> [Task 1] Name every regional release of the game that the passage on the Um Jammer Lammy cutscene below mentions.
> [Task 2] Write a continuation of the passage on the Um Jammer Lammy cutscene below, picking up right after its final sentence.

(Excerpted passage begins)

In a cutscene of the Japanese and European versions of the 1999 rhythm game Um Jammer Lammy, after the titular character slips on a banana peel and experiences head trauma, she dies and is sent to Hell. The Hell in the game isn't that fiery, unlike many other depictions of it, and no one appears to be tortured. This is likely based on the Japanese notion that only gods get to go to Heaven, while everyone else goes to Hell. In the Americas, this cutscene was changed to have Lammy catch her belt on a door and get slingshotted to a deserted island via a sequence reminiscent of a VHS tape rewinding.

(Excerpted passage ends)
(Data block begins)

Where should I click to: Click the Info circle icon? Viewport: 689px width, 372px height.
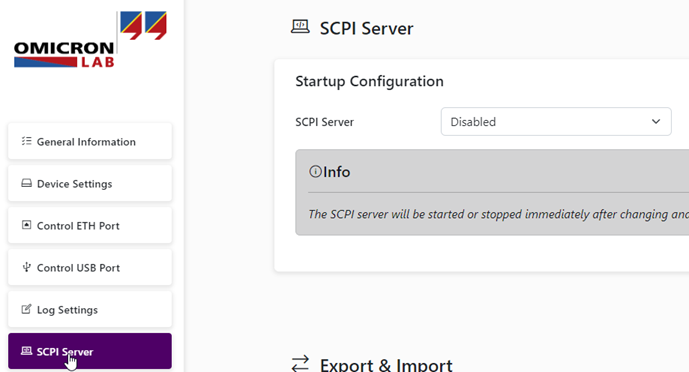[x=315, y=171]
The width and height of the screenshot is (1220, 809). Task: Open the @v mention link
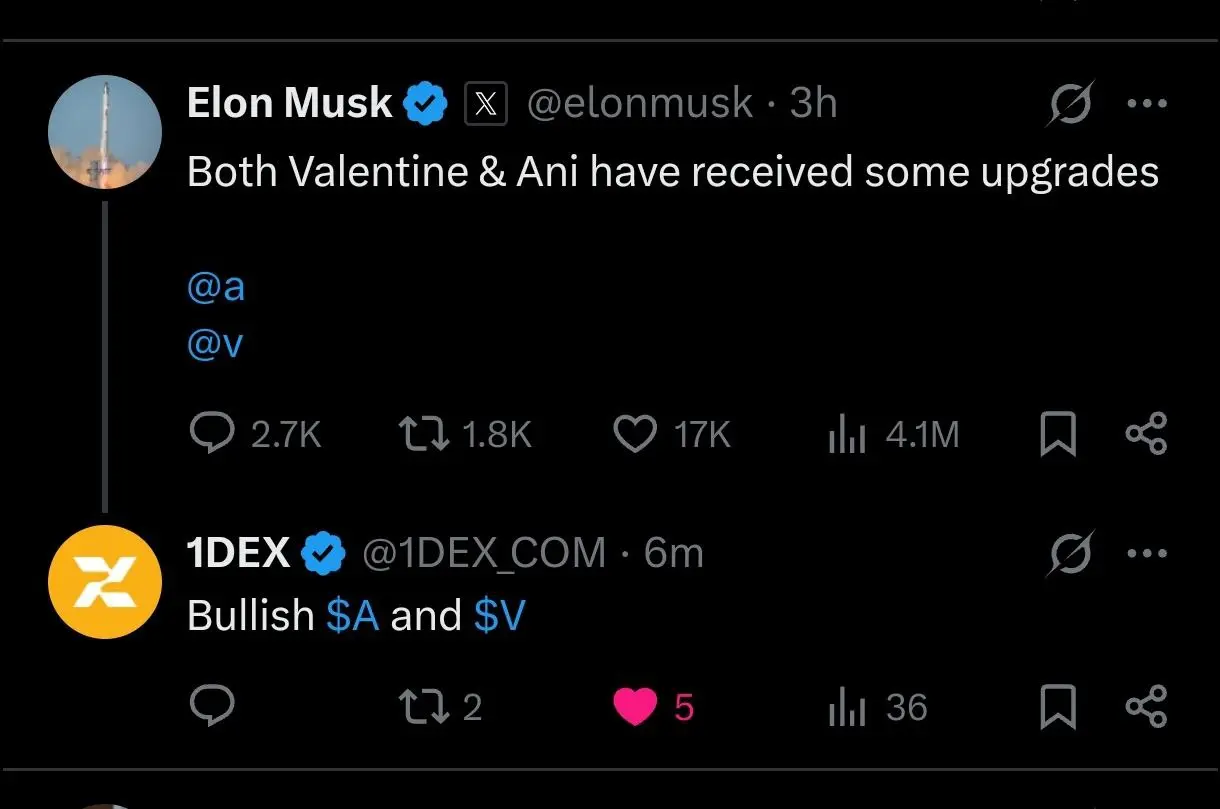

(Data block ends)

> [Written reply 1]
- Japanese
- European
- Americas

> [Written reply 2]
 In Call of Duty: Black Ops 4 and Call of Duty: Black Ops Cold War, the Zombies mode features a version of Hell named the Dark Aether. Unlike popular depictions of Hell, it is depicted as a cold, desolate wasteland, with any being who wanders in becomes corrupted by the sheer evilness of the dimension. Along with the undead, many other monstrous creatures wander the dimension, such as ethereal jellyfish like creatures and beings known as "Elder Gods".
 In Terraria, the Underworld is a biome resembling common depictions of Hell, inhabited by demons and consisting of islands of ash floating in a sea of lava. It is also home to several Hell-themed items, namely Hellstone ore, explosive Hellfire arrows, and the Hel-Fire yo-yo.